» TASKS TO PERFORM
1. Copy everything in the HTM forum thread from "Since each SP" down to "SP column overlap.".
2. According to the HTM forum thread, what pipeline is proposed for the rating prediction task?

** SELECTED EXCERPT follows **

When a system observes an object with a number of features, then that system should find in memory a set of SDRs that comply pretty much exactly with each of the features sensed. If it does not sense certain features of the model (because its sensors can’t scan each feature at the same time for instance) then it still should have a predictive state for the unsensed features. So the grid cells do not really change states.

If a system hesitates between a number of models for the observed object, then it does not start to cycle between states. It searches for the one set for which each sensed feature complies with the object’s. Again, it does not change states. If anything, it discards sets of states that do not totally comply.

If the system can’t find a model that complies completely, only then does it create a new set of feature SDRs to model the new object, perhaps with some features for which it has SDRs and with some new features for which it has to create new SDRs. But again, it does not change states.

It is kind of intuitive to understand this when we consider a physical 3D object. But remember that grid cells are more fundamental than helping represent 3D objects. At least if we consider that neocortical columns must have a general purpose algorithm. This is why I’m so interested in finding ways to model non-spacial objects using grid cells.

Why should that be the case? Doesn’t it depend on the encoder?

Also @Shahar didn’t say he was making a recommendation system for movies. That was just an example. If one wants to build a general purpose recommendation system, it kind of makes sense to generate connections without knowing what the sensed data represents.

In that regard, even though there are off-the-shelf solutions for this kind of problem, I think it is very interesting to at least think about it with grid cells in mind.


You might think of each dimension in space as a state. If GCMs can represent N-dimensional space, it would be possible to represent a rich feature in each dimension.

1 Like

Hey, I’m thinking out-of-the-box here, I’m not an expert in HTM however I’d like to share my idea on how might one can use HTM for this particular prediction task.

The idea is to have a pipeline that is Cluster Features -> Classify Features -> Predict Rating.

One may use the HTM Spatial Pooler (SP) to cluster the Movie_Features+ User_Features and then use a classifier to label these clusters (e.g. SDR Classifier) with the true rating value. If there are enough correlations between these features and the user ratings (true values) then one might get good results. After training, the SDR Classifier can be used to infer the label (rating) of the SP’s output (active columns).

1 Like

But couldn’t you do the same thing with a simple logistic regression neural network? A logistic regression classifier should be able to cluster features, right?

1 Like

More or less. But there is a subtle difference, the SP can encode the inputs using the bits that matter most, which is kind of a dimension reduction stage. When trained well, it can “locally generalize” similar inputs and hence they are clustered. The SDRClassifier is then used to simply label these clusters. I don’t think that a vanilla logistic/softmax regression classifier cares about dimension reduction.

As we know the SP takes in an encoding vector and outputs an SDR. The encoding vector is the concatenation of all input fields’s encoding vectors, each of which has its own size (‘n’ and ‘w’ parameters).

Since each SP column links to a subset of all encoding bits (the receptive field), it seems that the sizes of the encoders makes all the difference in terms of which inputs fields will most strongly impact SP column overlap.

So if all input field encodings were of equal size (same ‘n’ and ‘w’), then each field would have equal representation in the total encoding and thus equal impact on the SP. I’m not disagreeing that the SP can do dimensionality reduction as you say or find the bits that ‘matter most’. I’m just saying that this judgement call of which bits ‘matter most’ seems subject to another judgement call initially made when creating the SP - the relative sizes of the encoders.

They may or may not, this depends on the input field bit values and their occurrences so far. Maybe I misunderstood this statement.

Yes and I believe other parameters as well.

** End of SELECTED EXCERPT **
** DATA EXCERPTS follows **

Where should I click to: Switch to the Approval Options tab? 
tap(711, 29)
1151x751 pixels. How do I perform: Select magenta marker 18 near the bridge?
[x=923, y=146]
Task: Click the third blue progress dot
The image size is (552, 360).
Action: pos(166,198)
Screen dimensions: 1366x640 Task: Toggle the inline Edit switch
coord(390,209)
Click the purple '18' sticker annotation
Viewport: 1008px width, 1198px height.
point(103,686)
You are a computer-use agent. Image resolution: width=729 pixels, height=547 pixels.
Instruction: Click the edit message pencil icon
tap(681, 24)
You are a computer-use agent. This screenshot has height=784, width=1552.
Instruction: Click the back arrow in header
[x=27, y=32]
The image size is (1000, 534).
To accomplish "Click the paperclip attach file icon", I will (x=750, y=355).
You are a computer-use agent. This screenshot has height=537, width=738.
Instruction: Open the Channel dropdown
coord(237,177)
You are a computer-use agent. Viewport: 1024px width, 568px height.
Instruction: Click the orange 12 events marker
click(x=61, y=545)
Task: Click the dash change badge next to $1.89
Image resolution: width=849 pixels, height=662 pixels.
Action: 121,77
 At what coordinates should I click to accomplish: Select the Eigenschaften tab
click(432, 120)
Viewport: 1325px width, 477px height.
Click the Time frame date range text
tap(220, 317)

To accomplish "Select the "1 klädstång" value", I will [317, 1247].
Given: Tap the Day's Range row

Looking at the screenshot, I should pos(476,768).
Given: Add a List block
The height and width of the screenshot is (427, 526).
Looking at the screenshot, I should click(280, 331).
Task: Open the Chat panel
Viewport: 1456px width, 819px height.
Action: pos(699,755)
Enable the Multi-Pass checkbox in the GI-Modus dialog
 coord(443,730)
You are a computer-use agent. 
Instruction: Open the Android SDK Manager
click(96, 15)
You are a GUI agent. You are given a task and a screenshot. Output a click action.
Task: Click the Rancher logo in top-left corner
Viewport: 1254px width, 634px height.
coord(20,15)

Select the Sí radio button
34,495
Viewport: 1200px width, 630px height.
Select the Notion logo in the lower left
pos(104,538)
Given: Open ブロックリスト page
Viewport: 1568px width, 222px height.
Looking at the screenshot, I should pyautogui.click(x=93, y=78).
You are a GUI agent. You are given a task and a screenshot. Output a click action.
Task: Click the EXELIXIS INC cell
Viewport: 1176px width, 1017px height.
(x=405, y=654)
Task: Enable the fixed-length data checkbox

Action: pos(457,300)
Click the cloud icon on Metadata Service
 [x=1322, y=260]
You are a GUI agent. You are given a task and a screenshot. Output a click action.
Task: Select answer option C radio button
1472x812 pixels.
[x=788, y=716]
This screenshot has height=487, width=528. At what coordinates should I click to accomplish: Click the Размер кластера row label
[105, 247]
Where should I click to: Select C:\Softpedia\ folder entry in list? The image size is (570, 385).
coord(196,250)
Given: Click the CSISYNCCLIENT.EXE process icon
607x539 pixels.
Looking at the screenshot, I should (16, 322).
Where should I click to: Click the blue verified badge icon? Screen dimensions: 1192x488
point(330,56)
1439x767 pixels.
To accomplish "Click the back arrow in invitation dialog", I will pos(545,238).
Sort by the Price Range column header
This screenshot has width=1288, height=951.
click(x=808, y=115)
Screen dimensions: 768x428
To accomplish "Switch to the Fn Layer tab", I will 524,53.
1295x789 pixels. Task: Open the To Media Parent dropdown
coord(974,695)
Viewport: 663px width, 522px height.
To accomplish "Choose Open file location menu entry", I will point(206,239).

** End of DATA EXCERPTS **

» ANSWERS
1.
Since each SP column links to a subset of all encoding bits (the receptive field), it seems that the sizes of the encoders makes all the difference in terms of which inputs fields will most strongly impact SP column overlap.

2. Cluster Features -> Classify Features -> Predict Rating.